The bid/offer spreads are too big for retail investors to succeed trading options. Also, you're probably buying options to get a leveraged position, not to trade the implied volatility of the shares, which means you're also taking positions in second-order risks you really don't want. Point being, you shouldn't trade stock options at all.

If you want leveraged positions, get yourself a futures account and trade that way. There are single-stock futures on most of the issues you named. That way you don't bleed time value and you get much tighter markets.
 
No, I trade options and those are not good picks and your over paying as far as I'm concerned. Your in the money at least but the time premium is going to get you. MS and IBM are not going where you think they're going. Your B of A is probably your best pick.

I would much rather buy something like PALM 15 leaps @ 1.70. For that matter I bought KRY 2.50 calls@ .75. Jan. 07's, that's risky but it can't go down much, not much of a premium and the pay off can be huge.

I wouldn't do what your doing. Use options to hedge or to full on speculate. Not something in between.
 
kiss your 15 grand goodbye whiteboy if you stick it options. buy the underlying stock if you think it's going to where you want. if it doesn't by the timeframe you thought it did, at least you will still have the majority of your investment (if not more if the price went up). with options if the price goes below your call price, your options are COMPLETELY worthless
 
Boner i just looked your post over again and i didn't realize your going for 2009 leaps.

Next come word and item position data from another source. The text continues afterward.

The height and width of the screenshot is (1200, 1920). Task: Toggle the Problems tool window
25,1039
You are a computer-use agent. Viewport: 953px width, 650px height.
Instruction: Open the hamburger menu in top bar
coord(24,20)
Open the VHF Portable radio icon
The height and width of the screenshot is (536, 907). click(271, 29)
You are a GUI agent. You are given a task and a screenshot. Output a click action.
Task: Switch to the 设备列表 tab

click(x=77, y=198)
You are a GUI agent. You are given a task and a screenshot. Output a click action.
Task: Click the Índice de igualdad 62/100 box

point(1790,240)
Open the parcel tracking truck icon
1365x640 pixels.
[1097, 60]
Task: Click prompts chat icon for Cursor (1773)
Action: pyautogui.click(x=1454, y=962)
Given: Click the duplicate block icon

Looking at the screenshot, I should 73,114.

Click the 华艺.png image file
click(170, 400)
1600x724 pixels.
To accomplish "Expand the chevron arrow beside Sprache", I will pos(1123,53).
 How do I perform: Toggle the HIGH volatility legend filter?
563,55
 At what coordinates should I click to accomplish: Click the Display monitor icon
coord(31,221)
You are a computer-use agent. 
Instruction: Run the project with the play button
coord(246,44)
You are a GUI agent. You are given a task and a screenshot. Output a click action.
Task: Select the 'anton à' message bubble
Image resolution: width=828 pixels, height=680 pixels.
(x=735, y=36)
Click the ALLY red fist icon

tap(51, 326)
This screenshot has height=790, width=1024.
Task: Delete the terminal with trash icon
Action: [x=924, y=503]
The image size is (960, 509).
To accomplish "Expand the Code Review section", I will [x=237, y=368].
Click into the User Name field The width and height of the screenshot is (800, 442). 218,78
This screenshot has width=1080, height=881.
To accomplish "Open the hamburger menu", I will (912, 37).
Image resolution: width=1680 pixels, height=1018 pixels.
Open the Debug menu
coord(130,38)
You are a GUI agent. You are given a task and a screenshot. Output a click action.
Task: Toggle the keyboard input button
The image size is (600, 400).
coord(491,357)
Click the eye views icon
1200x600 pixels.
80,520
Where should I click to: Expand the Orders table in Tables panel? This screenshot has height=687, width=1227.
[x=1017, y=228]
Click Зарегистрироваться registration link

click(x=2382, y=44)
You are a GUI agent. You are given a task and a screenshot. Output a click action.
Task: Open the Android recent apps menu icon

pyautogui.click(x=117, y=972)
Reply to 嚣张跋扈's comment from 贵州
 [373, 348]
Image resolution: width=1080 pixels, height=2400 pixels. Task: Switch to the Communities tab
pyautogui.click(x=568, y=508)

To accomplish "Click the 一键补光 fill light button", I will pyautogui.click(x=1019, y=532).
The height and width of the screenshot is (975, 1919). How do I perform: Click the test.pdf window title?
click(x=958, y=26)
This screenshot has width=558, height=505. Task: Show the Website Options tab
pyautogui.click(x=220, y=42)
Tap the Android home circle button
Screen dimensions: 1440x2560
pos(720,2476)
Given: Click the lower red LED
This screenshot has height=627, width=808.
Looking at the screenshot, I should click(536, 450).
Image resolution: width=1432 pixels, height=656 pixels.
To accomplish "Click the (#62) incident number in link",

What are you trying to do? I thought you were going after 07 that's why i thought the prices were way to high but that is still not the way to use options. Leaps that far out have to do with large(million share) long term investments or large long term short hedges and there are some possible other uses. Those aren't speculation. Let's take IBM, if it goes up to 93 that doesn't mean your call options are going to go to 25. I don't know if you intend to keep the options till 2009 or what the hell your trying to do.

What exactly are you trying to do?
 
Creepusmaximus said:
My KRY options just started hitting. $1.20 today. Over a 50% gain in under 3 weeks. That's how to speculate.

How did you find KRY anyway? I've never heard of that company. Is this just a random speculation or did you do some stock screens?